[Excerpt to read — start]
BARRHEAD, SCOTLAND - JUNE 02: SNP leader Nicola Sturgeon has a ping of beer as she takes a tour of Kelburn Brewery while campaigning for the General Election on June 2, 2017 in Barrhead, East Renfrewshire, Scotland. Polls are showing the SNP out in front and the Conservatives set to …
Jeff J Mitchell/Getty

Scotland has become the first country in the world to introduce minimum alcohol prices and campaigners are pushing to replicate the law in England.

Retailers must ensure that a unit of alcohol is not priced below 50p, and the Scottish government has warned pubs and shops that any infringement of the Alcohol Minimum Pricing Act could result in the loss of licences.

The Act, first voted into the statute books by Scottish MSPs in 2012, was challenged by the Scotch Whisky Association (SWA). But in November 2017, Supreme Court judges ruled the legislation did not breach European Union law.

“Scotland is the first country in the world being bold enough and brave enough to introduce minimum unit pricing,” Scotland’s First Minister Nicola Sturgeon told AFP on Tuesday.

Noting that Northern Ireland and Wales are planning to introduce similar legislation, Ms. Sturgeon added: “I think we will see countries across Europe and further afield look to replicate what has been done here in Scotland.”

The Alcohol Health Alliance UK (AHA), a group of more than 50 medical organisations including the British Medical Association and Royal College of GPs, launched a campaign with homeless charity Thames Reach on Tuesday to push Westminster to pass similar legislation in England.
[Excerpt to read — finish]
▶ What to work on
a) Can you sum up the article on Scotland's minimum alcohol pricing in two sentences?
b) Could you pick up the article on Scotland's minimum alcohol pricing after its last sentence and keep it going?
You won't need the rows for either task.
[Data supplied — start]
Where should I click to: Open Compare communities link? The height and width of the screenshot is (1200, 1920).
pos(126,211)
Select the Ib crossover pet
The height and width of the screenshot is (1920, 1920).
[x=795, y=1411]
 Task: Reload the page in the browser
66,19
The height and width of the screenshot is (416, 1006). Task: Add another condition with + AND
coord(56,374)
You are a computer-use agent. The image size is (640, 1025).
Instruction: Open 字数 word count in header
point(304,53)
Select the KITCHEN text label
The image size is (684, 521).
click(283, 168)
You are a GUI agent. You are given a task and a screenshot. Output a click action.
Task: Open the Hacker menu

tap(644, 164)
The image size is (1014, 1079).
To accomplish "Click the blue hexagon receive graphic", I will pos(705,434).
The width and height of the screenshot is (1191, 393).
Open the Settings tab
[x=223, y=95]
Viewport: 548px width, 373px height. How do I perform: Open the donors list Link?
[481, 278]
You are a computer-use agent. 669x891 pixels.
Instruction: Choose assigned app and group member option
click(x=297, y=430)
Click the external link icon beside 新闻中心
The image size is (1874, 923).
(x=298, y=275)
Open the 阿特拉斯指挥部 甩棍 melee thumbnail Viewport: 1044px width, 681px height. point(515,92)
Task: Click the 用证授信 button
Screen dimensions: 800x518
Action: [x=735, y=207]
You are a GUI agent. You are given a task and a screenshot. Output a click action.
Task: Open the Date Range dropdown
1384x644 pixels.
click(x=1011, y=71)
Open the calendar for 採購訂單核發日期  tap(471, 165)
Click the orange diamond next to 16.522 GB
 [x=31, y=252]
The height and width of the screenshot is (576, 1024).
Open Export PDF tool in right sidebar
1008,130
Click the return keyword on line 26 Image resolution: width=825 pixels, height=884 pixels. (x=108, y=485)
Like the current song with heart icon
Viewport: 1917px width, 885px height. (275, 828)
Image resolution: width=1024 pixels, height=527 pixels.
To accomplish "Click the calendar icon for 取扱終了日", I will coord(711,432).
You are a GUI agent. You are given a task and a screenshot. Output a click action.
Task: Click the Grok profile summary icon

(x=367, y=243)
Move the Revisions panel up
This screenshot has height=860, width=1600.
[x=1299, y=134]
[Data supplied — finish]
▶ Answers to the exercises
a) Scotland has become the first country in the world to introduce minimum alcohol prices, so a unit of alcohol may not be priced below 50p. The Scottish government has warned that breaking the law could cost pubs and shops their licences, and a group of medical organisations has launched a campaign with a homeless charity to push for similar legislation in England.

b)
“Any delay in implementing MUP in England will only cost lives and lead to unnecessary alcohol-related harm. We urge the Westminster Government to act now,” AHA Chairman Sir Ian Gilmore said.

Scotland introduced the legislation in an attempt to combat the country’s alcoholism. Alcohol-linked deaths are 54 per cent higher in Scotland than the England and Wales, with an average of 22 people a week dying from alcohol-related causes.

 

The legislation has been criticised by small government campaigners who say that it will only serve as a levy on the poor and will not in itself solve Scotland’s alcoholism problems.

The Institute for Fiscal Studies has found that heavy drinkers do buy cheaper alcohol, but they also respond less strongly to price increases.

The neoliberal think tank Adam Smith Institute has also cited research on the lack of effectiveness of minimum pricing on alcohol addiction and project the legislation will have “virtually no effect on problem drinking”.